When your car is on its last legs and you are about to get a new one, do you park the old one in your driveway next to the new one so you can remember the history and the memories? No, of course you don’t. It’s served its purpose and it’s time of move on. The same could be said for the piers in the St. Lawrence River next to the north channel bridge. Council will decide Monday night whether to tell the Federal Bridge Corporation to tear them down or keep them, with the idea of gussying them up.
The Federal Bridge Corporation wants to take the piers down. If the city says, keep them up, you don’t think for a minute the FBC won’t want to transfer the liability to the city. And this not just about us. This is the Three Nations Bridge. Certainly, if the city wanted to keep them, Akwesasne’s council should have a say in this too and also have a vested (we’re talking money) in this venture as well.
But, given the track record of Cornwall, we don’t need another artifact with no intrinsic value. The piers were covered up by the bridge decking. Now exposed openly to the elements, what are they going to look like 10-15 years down the road? People are already complaining about taxes going up just to maintain existing services. Do people want to pay more to maintain what would essentially be downloading from the feds?
We are talking about the same city that was gifted a historical locomotive and promised to take care of it and that couldn’t even be done. It was even tooth and nail to keep $100,000 in the budget to make sure it didn’t turn into a bucket of metal.

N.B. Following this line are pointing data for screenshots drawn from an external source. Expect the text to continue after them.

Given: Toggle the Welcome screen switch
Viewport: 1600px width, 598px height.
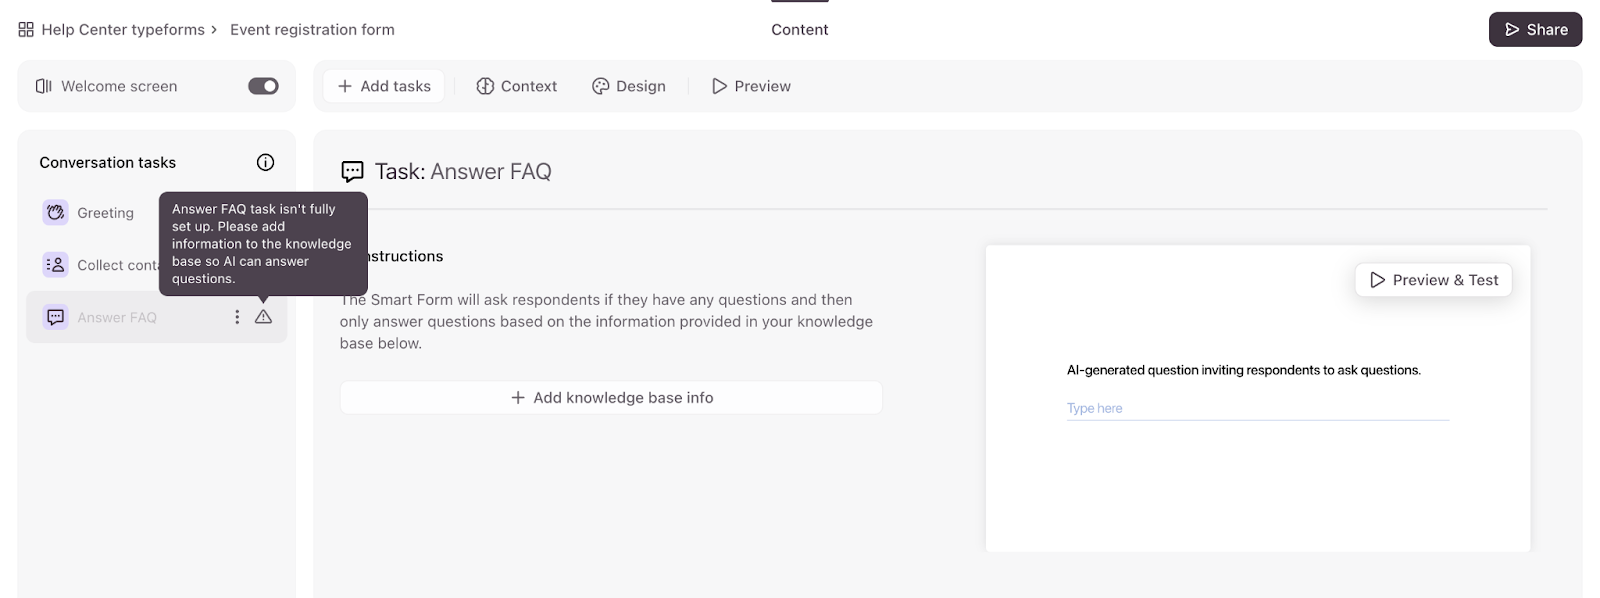Looking at the screenshot, I should [x=263, y=86].
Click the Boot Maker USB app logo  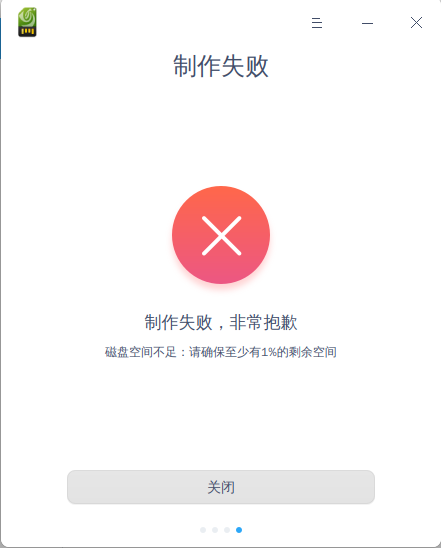(x=27, y=22)
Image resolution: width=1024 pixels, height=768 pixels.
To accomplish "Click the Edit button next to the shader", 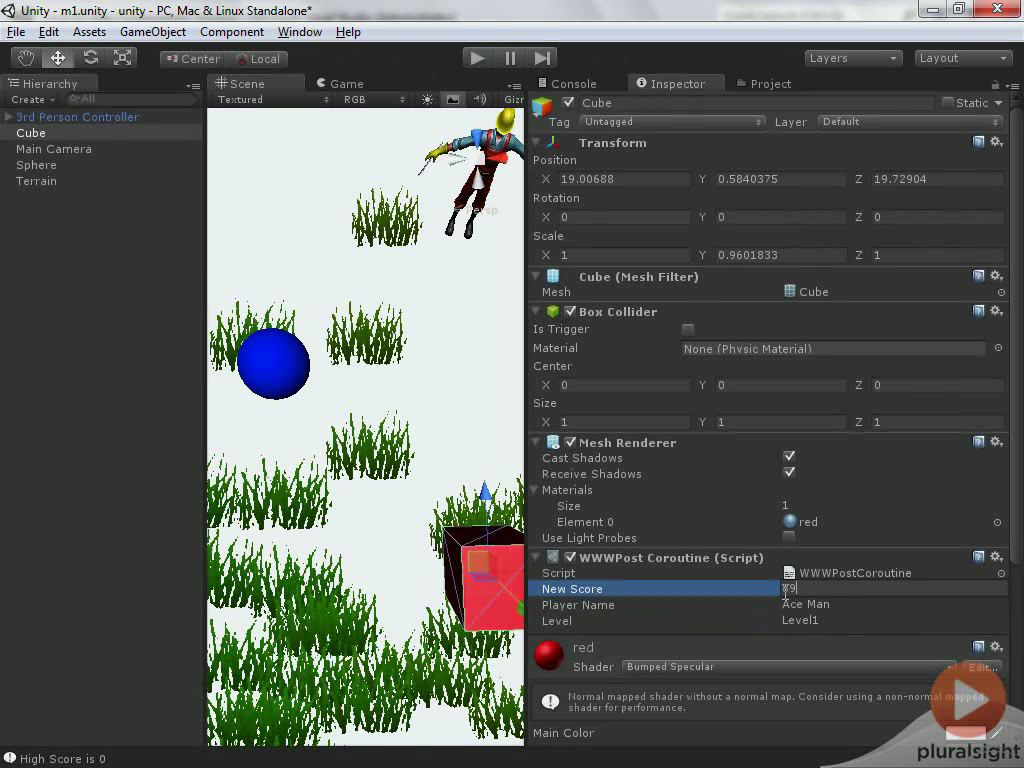I will pos(979,667).
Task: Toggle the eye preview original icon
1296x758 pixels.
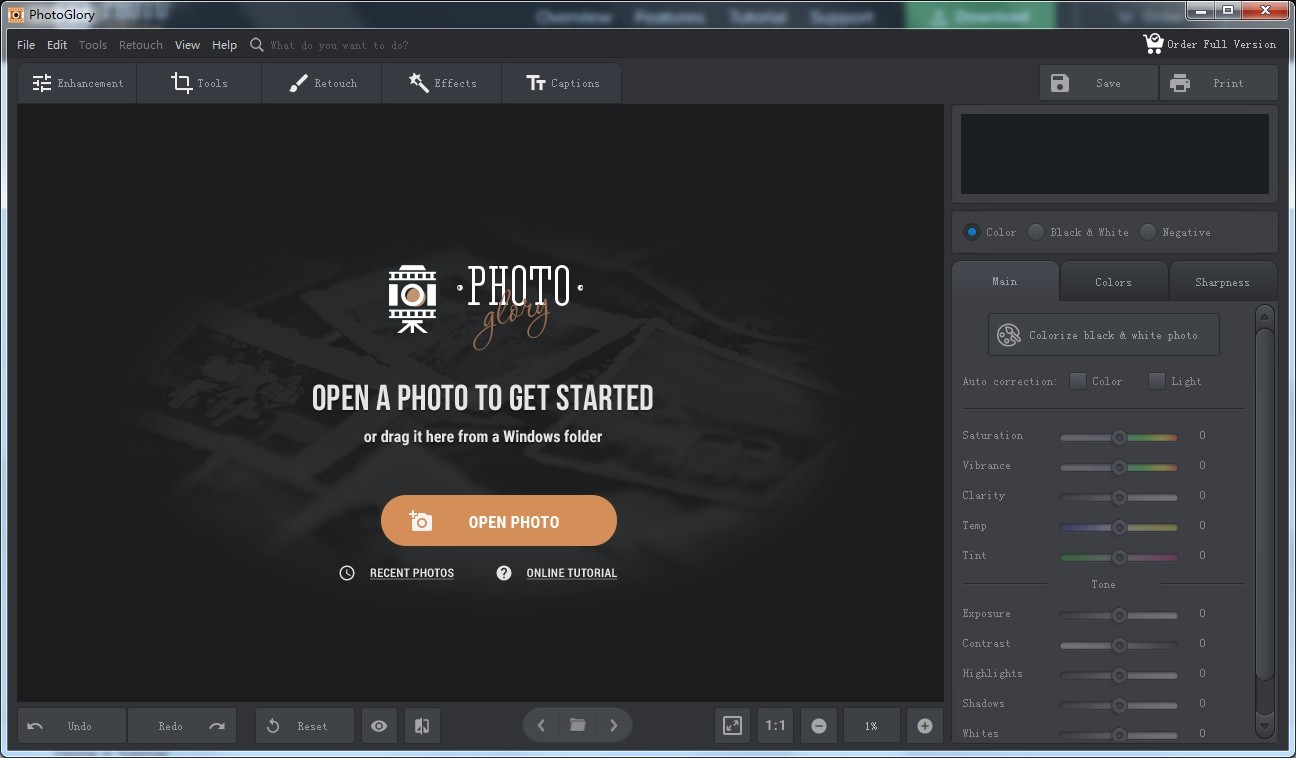Action: pyautogui.click(x=379, y=726)
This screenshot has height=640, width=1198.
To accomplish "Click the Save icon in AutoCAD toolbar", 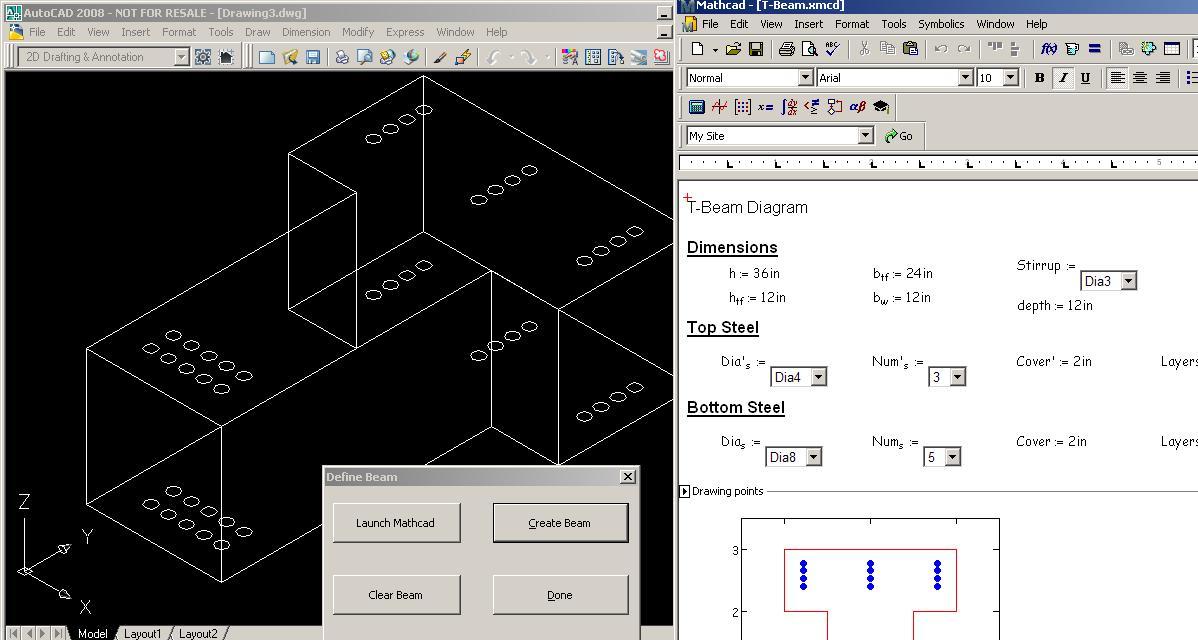I will pyautogui.click(x=313, y=57).
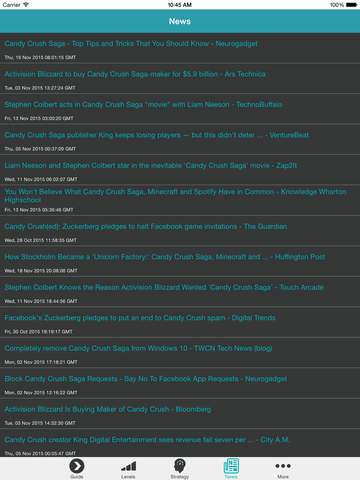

And what memories do we want the piers to serve? The seaway is still there. The memory that, once it was built, it was never used for its intended purpose to have ships travel under it. The memory that it was such as cow path it made the list of Ontario’s Worst Roads?
No, with a multi-million dollar infrastructure backlog, three pieces of concrete are something the City of Cornwall doesn’t need to add to its maintenance list.